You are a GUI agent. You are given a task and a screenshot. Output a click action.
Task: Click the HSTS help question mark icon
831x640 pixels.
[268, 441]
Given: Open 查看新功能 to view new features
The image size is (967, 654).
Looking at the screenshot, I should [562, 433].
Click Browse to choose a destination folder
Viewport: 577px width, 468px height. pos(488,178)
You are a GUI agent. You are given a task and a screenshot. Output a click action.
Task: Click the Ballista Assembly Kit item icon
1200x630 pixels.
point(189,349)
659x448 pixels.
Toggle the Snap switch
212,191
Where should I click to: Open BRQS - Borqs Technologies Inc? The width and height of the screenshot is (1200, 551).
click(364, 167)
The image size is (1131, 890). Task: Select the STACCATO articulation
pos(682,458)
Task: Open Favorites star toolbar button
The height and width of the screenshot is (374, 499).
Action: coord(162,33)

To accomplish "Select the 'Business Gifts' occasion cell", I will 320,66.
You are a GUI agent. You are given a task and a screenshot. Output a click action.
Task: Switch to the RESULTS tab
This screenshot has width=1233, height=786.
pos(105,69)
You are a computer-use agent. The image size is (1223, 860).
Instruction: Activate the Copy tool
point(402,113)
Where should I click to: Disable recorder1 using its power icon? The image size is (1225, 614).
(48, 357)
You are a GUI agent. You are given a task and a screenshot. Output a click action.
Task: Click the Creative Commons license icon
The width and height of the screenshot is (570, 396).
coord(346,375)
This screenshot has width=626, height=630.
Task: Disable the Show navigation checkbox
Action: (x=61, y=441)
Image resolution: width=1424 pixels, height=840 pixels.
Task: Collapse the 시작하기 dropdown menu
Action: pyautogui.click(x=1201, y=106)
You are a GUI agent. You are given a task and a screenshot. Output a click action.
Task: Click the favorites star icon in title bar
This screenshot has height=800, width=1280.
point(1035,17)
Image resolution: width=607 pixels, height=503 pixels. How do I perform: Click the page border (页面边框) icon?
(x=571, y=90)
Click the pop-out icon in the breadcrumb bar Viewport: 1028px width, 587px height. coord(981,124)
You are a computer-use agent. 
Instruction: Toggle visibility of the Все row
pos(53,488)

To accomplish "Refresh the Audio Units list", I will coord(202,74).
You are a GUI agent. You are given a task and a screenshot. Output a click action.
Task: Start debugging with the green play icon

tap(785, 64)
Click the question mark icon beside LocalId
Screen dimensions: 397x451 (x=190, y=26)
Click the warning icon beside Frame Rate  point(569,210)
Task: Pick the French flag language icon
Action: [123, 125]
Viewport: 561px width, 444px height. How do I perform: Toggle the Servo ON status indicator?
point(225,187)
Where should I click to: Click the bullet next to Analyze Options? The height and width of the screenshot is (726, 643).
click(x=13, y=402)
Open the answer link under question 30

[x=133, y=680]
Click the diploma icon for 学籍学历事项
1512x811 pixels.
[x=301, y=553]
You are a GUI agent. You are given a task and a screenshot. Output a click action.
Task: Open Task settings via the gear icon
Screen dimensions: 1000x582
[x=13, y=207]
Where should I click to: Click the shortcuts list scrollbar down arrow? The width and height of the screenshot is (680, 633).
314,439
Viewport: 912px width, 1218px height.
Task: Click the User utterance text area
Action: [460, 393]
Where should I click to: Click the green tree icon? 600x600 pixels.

____________________

**Directions for this task**
The full material above needs to be returned unaltered.

**Task solution**
You are a GUI agent. You are given a task and a screenshot. Output a click action.
Task: Click the HSTS help question mark icon
831x640 pixels.
[268, 441]
Given: Open 查看新功能 to view new features
The image size is (967, 654).
Looking at the screenshot, I should [562, 433].
Click Browse to choose a destination folder
Viewport: 577px width, 468px height. pos(488,178)
You are a GUI agent. You are given a task and a screenshot. Output a click action.
Task: Click the Ballista Assembly Kit item icon
1200x630 pixels.
point(189,349)
659x448 pixels.
Toggle the Snap switch
212,191
Where should I click to: Open BRQS - Borqs Technologies Inc? The width and height of the screenshot is (1200, 551).
click(364, 167)
The image size is (1131, 890). Task: Select the STACCATO articulation
pos(682,458)
Task: Open Favorites star toolbar button
The height and width of the screenshot is (374, 499).
Action: coord(162,33)

To accomplish "Select the 'Business Gifts' occasion cell", I will 320,66.
You are a GUI agent. You are given a task and a screenshot. Output a click action.
Task: Switch to the RESULTS tab
This screenshot has width=1233, height=786.
pos(105,69)
You are a computer-use agent. The image size is (1223, 860).
Instruction: Activate the Copy tool
point(402,113)
Where should I click to: Disable recorder1 using its power icon? The image size is (1225, 614).
(48, 357)
You are a GUI agent. You are given a task and a screenshot. Output a click action.
Task: Click the Creative Commons license icon
The width and height of the screenshot is (570, 396).
coord(346,375)
This screenshot has width=626, height=630.
Task: Disable the Show navigation checkbox
Action: (x=61, y=441)
Image resolution: width=1424 pixels, height=840 pixels.
Task: Collapse the 시작하기 dropdown menu
Action: pyautogui.click(x=1201, y=106)
You are a GUI agent. You are given a task and a screenshot. Output a click action.
Task: Click the favorites star icon in title bar
This screenshot has height=800, width=1280.
point(1035,17)
Image resolution: width=607 pixels, height=503 pixels. How do I perform: Click the page border (页面边框) icon?
(x=571, y=90)
Click the pop-out icon in the breadcrumb bar Viewport: 1028px width, 587px height. coord(981,124)
You are a computer-use agent. 
Instruction: Toggle visibility of the Все row
pos(53,488)

To accomplish "Refresh the Audio Units list", I will coord(202,74).
You are a GUI agent. You are given a task and a screenshot. Output a click action.
Task: Start debugging with the green play icon

tap(785, 64)
Click the question mark icon beside LocalId
Screen dimensions: 397x451 (x=190, y=26)
Click the warning icon beside Frame Rate  point(569,210)
Task: Pick the French flag language icon
Action: [123, 125]
Viewport: 561px width, 444px height. How do I perform: Toggle the Servo ON status indicator?
point(225,187)
Where should I click to: Click the bullet next to Analyze Options? The height and width of the screenshot is (726, 643).
click(x=13, y=402)
Open the answer link under question 30

[x=133, y=680]
Click the diploma icon for 学籍学历事项
1512x811 pixels.
[x=301, y=553]
You are a GUI agent. You are given a task and a screenshot. Output a click action.
Task: Open Task settings via the gear icon
Screen dimensions: 1000x582
[x=13, y=207]
Where should I click to: Click the shortcuts list scrollbar down arrow? The width and height of the screenshot is (680, 633).
314,439
Viewport: 912px width, 1218px height.
Task: Click the User utterance text area
Action: [460, 393]
Where should I click to: Click the green tree icon? 600x600 pixels.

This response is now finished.